Item coordinate data:
— begin —
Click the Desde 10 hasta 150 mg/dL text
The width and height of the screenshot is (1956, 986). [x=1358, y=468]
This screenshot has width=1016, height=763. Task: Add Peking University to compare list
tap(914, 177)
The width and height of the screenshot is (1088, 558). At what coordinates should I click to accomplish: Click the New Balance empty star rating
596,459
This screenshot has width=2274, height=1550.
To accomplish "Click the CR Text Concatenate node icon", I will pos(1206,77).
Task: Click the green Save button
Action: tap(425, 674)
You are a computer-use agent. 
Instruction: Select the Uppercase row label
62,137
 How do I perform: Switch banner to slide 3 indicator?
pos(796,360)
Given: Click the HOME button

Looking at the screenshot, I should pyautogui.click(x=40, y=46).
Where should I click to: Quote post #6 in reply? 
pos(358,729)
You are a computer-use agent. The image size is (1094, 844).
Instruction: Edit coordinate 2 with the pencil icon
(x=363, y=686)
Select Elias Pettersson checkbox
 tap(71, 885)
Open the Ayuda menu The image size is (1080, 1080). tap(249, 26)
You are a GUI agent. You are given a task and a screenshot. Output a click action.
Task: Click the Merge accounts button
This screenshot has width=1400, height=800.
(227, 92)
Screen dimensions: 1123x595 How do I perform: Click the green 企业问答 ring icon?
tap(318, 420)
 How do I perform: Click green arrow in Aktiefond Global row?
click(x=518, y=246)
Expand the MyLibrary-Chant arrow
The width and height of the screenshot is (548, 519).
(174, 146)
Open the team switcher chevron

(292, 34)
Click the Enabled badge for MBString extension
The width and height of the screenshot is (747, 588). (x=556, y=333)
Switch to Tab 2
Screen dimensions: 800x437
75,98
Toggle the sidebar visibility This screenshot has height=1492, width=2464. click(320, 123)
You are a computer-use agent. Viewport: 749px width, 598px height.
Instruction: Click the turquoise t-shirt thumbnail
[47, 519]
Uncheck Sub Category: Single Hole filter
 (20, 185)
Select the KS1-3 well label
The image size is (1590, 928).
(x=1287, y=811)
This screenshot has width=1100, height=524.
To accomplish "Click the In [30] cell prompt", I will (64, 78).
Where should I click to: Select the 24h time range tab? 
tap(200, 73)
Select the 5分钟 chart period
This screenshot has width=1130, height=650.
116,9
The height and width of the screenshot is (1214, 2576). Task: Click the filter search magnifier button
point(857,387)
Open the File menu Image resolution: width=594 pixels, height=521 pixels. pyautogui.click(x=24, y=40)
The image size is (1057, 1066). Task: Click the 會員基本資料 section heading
— end —
Repeat all of the records above word for word, changing nothing.

Click the Desde 10 hasta 150 mg/dL text
The width and height of the screenshot is (1956, 986). [x=1358, y=468]
This screenshot has width=1016, height=763. Task: Add Peking University to compare list
tap(914, 177)
The width and height of the screenshot is (1088, 558). At what coordinates should I click to accomplish: Click the New Balance empty star rating
596,459
This screenshot has width=2274, height=1550.
To accomplish "Click the CR Text Concatenate node icon", I will pos(1206,77).
Task: Click the green Save button
Action: tap(425, 674)
You are a computer-use agent. 
Instruction: Select the Uppercase row label
62,137
 How do I perform: Switch banner to slide 3 indicator?
pos(796,360)
Given: Click the HOME button

Looking at the screenshot, I should pyautogui.click(x=40, y=46).
Where should I click to: Quote post #6 in reply? 
pos(358,729)
You are a computer-use agent. The image size is (1094, 844).
Instruction: Edit coordinate 2 with the pencil icon
(x=363, y=686)
Select Elias Pettersson checkbox
 tap(71, 885)
Open the Ayuda menu The image size is (1080, 1080). tap(249, 26)
You are a GUI agent. You are given a task and a screenshot. Output a click action.
Task: Click the Merge accounts button
This screenshot has width=1400, height=800.
(227, 92)
Screen dimensions: 1123x595 How do I perform: Click the green 企业问答 ring icon?
tap(318, 420)
 How do I perform: Click green arrow in Aktiefond Global row?
click(x=518, y=246)
Expand the MyLibrary-Chant arrow
The width and height of the screenshot is (548, 519).
(174, 146)
Open the team switcher chevron

(292, 34)
Click the Enabled badge for MBString extension
The width and height of the screenshot is (747, 588). (x=556, y=333)
Switch to Tab 2
Screen dimensions: 800x437
75,98
Toggle the sidebar visibility This screenshot has height=1492, width=2464. click(320, 123)
You are a computer-use agent. Viewport: 749px width, 598px height.
Instruction: Click the turquoise t-shirt thumbnail
[47, 519]
Uncheck Sub Category: Single Hole filter
 (20, 185)
Select the KS1-3 well label
The image size is (1590, 928).
(x=1287, y=811)
This screenshot has width=1100, height=524.
To accomplish "Click the In [30] cell prompt", I will (64, 78).
Where should I click to: Select the 24h time range tab? 
tap(200, 73)
Select the 5分钟 chart period
This screenshot has width=1130, height=650.
116,9
The height and width of the screenshot is (1214, 2576). Task: Click the filter search magnifier button
point(857,387)
Open the File menu Image resolution: width=594 pixels, height=521 pixels. pyautogui.click(x=24, y=40)
The image size is (1057, 1066). Task: Click the 會員基本資料 section heading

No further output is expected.